One of the most striking aspects I’ve seen in working with lesbian and gay prospective parents is the amount of thoughtfulness, creativity and deliberateness that goes into the decision to bring children in their lives. Pregnancy is planned, not accidental, and there is usually not as much social or family expectation or pressure to parent.
On the other hand, without the reminders and expectations of parenthood, it can be easier to postpone pregnancy or adoption until later in life or to not even consider this life-altering choice. I often ask a gay or lesbian couple to think of it like this: If they looked back at the end of their lives, would they regret not having made the decision to bring children into their lives? If the answer is yes, then they have some decisions to make sooner than later.

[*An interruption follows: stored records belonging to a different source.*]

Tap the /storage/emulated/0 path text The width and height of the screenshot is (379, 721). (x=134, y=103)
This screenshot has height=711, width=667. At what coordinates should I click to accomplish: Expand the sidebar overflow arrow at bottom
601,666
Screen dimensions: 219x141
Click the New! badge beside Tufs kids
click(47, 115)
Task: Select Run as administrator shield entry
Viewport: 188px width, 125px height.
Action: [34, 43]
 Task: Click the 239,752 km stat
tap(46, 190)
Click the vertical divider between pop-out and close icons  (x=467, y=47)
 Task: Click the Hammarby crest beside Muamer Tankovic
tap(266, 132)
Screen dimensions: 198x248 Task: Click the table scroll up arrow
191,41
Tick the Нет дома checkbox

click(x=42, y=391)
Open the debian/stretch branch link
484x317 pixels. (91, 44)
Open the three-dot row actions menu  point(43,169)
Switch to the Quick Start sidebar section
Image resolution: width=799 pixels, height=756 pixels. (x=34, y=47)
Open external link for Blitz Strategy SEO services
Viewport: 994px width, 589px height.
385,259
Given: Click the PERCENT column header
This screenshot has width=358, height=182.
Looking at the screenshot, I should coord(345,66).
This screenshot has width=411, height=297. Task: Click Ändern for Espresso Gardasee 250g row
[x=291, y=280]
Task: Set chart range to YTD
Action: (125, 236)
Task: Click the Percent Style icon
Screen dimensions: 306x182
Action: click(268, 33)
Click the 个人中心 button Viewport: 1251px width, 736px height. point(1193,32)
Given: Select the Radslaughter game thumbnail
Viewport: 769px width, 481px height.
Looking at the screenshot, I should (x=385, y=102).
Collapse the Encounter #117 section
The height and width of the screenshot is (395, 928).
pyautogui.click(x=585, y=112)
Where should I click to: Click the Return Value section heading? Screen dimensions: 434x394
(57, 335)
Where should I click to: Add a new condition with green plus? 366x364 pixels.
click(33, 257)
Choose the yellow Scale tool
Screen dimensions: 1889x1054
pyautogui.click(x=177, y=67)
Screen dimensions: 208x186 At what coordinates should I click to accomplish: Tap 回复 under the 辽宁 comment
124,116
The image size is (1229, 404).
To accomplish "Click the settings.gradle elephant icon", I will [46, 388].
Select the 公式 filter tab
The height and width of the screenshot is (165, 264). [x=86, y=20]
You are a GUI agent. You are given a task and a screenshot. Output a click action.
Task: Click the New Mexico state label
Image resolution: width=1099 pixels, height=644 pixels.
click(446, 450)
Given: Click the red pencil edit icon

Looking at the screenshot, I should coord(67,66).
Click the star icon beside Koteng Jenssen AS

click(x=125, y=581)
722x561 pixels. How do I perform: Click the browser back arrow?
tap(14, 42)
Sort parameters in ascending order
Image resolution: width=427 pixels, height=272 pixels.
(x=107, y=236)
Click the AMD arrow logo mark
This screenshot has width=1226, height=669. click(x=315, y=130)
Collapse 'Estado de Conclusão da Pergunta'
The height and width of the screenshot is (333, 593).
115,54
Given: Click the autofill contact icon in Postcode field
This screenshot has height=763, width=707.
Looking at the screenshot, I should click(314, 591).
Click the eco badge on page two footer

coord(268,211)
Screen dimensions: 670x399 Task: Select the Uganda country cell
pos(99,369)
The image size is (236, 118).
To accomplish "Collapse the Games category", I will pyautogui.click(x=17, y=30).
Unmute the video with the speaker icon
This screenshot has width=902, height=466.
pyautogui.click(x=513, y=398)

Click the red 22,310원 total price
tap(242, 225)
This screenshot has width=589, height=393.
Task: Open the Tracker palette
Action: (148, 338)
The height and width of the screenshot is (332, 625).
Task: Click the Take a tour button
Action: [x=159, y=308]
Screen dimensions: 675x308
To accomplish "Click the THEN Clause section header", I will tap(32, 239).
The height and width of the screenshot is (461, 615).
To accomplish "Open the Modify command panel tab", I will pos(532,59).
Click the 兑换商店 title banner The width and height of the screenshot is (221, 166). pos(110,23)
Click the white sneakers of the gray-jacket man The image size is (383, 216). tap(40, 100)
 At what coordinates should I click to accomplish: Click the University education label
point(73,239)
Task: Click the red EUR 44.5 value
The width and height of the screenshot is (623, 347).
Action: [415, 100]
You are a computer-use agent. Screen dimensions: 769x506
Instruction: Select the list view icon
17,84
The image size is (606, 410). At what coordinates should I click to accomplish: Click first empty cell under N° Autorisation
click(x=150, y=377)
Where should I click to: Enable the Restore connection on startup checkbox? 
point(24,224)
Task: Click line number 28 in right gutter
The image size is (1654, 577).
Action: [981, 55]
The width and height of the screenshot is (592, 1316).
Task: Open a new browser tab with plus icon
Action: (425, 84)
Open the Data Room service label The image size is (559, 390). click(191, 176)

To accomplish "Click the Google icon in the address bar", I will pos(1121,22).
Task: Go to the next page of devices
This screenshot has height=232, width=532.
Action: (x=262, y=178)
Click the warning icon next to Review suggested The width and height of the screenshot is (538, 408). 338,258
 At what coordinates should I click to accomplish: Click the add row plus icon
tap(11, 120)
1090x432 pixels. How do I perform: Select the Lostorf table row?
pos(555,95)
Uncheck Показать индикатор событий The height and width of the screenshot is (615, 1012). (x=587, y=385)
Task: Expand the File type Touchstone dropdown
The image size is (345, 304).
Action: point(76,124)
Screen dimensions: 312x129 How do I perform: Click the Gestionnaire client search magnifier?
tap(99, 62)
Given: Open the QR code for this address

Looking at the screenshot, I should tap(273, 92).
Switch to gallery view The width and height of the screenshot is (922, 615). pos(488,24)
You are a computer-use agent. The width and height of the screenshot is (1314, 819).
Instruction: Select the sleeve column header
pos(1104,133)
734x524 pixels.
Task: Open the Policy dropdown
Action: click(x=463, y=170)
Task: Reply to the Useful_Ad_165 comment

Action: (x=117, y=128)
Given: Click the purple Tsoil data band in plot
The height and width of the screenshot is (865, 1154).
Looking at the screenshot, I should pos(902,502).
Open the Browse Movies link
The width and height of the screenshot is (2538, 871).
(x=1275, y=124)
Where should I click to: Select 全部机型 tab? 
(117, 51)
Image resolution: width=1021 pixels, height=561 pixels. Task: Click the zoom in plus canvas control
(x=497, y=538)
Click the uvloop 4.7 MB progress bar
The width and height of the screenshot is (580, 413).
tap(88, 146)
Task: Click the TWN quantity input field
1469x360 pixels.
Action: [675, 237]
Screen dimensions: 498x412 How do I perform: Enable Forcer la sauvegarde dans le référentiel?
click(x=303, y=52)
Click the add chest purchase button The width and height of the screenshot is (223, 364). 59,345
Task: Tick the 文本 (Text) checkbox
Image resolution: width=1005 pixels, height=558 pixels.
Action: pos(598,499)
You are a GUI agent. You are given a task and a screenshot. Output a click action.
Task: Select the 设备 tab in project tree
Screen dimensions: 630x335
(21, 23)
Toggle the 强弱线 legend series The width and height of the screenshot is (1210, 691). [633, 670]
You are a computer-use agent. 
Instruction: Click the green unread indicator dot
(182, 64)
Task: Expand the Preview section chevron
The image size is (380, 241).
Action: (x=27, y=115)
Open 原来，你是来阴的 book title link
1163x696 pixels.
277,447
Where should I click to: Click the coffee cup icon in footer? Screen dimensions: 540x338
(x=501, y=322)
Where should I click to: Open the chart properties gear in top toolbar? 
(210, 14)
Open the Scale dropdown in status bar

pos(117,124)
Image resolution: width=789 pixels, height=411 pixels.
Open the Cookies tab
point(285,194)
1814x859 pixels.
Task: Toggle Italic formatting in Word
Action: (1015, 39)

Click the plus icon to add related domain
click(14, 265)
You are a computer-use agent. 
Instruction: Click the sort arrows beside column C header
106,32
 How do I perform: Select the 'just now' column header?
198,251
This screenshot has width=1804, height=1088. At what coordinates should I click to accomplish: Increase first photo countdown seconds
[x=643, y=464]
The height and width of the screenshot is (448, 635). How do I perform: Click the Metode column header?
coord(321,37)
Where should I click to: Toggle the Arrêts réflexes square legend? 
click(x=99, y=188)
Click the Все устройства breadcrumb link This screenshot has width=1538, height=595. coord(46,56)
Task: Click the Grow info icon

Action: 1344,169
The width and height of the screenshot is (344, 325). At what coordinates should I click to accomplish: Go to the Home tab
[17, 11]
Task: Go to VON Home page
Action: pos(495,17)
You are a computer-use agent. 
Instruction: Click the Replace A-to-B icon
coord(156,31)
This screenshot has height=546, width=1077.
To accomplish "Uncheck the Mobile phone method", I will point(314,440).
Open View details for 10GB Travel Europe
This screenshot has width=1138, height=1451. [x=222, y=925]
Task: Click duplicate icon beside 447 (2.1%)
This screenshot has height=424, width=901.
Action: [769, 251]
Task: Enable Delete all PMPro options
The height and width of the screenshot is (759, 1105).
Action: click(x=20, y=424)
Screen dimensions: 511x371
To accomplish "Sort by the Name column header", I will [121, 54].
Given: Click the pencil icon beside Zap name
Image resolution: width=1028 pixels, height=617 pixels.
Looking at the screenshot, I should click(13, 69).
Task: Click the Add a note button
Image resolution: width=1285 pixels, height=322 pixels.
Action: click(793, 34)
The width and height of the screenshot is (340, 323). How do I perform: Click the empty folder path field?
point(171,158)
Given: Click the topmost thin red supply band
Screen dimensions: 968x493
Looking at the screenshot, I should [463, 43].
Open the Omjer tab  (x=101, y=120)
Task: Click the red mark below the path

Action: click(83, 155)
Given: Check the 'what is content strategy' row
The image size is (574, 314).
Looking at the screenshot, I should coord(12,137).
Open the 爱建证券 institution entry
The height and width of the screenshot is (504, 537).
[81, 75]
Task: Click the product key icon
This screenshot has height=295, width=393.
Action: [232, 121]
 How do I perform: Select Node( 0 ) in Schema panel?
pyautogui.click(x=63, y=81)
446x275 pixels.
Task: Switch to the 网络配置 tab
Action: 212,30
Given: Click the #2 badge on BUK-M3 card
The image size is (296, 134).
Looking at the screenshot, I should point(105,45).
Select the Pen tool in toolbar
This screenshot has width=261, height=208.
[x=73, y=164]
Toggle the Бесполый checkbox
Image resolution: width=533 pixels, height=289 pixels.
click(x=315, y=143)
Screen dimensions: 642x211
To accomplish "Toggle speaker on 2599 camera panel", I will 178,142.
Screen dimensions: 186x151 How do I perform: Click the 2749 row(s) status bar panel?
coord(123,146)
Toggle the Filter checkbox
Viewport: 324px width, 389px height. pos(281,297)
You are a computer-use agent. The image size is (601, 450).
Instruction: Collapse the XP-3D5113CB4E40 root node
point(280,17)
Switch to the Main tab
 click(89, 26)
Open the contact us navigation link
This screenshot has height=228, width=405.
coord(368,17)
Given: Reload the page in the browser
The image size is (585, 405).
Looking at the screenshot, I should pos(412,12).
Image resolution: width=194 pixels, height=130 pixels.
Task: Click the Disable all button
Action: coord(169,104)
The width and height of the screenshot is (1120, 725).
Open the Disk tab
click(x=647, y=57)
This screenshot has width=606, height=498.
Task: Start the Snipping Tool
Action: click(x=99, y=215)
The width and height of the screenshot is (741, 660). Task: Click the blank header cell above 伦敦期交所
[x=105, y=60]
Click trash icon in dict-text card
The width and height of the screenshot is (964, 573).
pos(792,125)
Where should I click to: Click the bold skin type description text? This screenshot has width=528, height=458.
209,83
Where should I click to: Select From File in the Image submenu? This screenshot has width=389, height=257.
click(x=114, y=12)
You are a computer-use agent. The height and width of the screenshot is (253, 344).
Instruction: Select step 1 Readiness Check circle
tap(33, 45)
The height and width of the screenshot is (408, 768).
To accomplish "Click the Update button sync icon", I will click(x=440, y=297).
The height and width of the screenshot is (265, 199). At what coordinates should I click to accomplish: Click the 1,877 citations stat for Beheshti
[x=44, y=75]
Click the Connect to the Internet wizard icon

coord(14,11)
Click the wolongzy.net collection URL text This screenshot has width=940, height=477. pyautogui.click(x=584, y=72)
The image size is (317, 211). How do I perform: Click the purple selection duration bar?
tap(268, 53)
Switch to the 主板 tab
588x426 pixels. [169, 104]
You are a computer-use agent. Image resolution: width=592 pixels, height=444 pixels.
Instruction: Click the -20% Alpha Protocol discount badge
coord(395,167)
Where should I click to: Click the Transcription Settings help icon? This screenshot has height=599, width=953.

When I lead Lesbian and Gay Considering Parenthood groups, three emerge repeatedly:
1. Is it selfish of me to want to parent? The answer is yes. But it is selfish for anyone. Parenting is a major time-consuming and expensive process. You have to have selfish motivations in order to deliberately take such a path. You are no more selfish than anyone else.
2. If I decide to bring children into my life, will I lose friends? Don’t expect everyone to approve, especially friends who are invested in not having children of their own, or have not examined their feelings about lesbian and gay parents. However, raising a child is also a great way to make new social beginnings. Finding supportive peers who are also considering parenthood or are already parents can greatly help.
3. Will I ever get my life back if I become a parent? No, but you will get a different one.
Another big consideration is how lesbian and gay men bring children into their lives. This varies greatly. Some adopt. Others choose pregnancy via insemination at a sperm bank. Others use a surrogate. Sometimes, instead of structuring a family around a same-sex domestic partnership or marriage, a gay man and a lesbian with a good relationship may decide to parent together so that the child will be raised by the two biological parents. Some choose to become single parents. Generally, the best way to start a family is the one that works work best for the parents to be vs. what someone might think is the right way to do it.
However, do not start the process of parenting without understanding what your legal boundaries and obligations will be toward the child and its other parent or sperm donor. It is always best to not make such a big decision in isolation. If you already have lots of lesbian and gay friends, who are parents or thinking of parenting, consider yourself lucky. If not, do some fieldwork. I would be happy to speak with you about how you can start to become part of a lesbian and gay family community.
As biologically based creatures, most people inherently have an intense inbuilt need to nurture and create. What is most important about considering parenthood, I believe, is that we pause long enough to give ourselves the sacred space to consider how we will manifest this most basic human potential. By doing so, we allow ourselves access to more of our humanity, gain a broader perspective ourselves, and how our lives will ultimately affect the world in which we live in.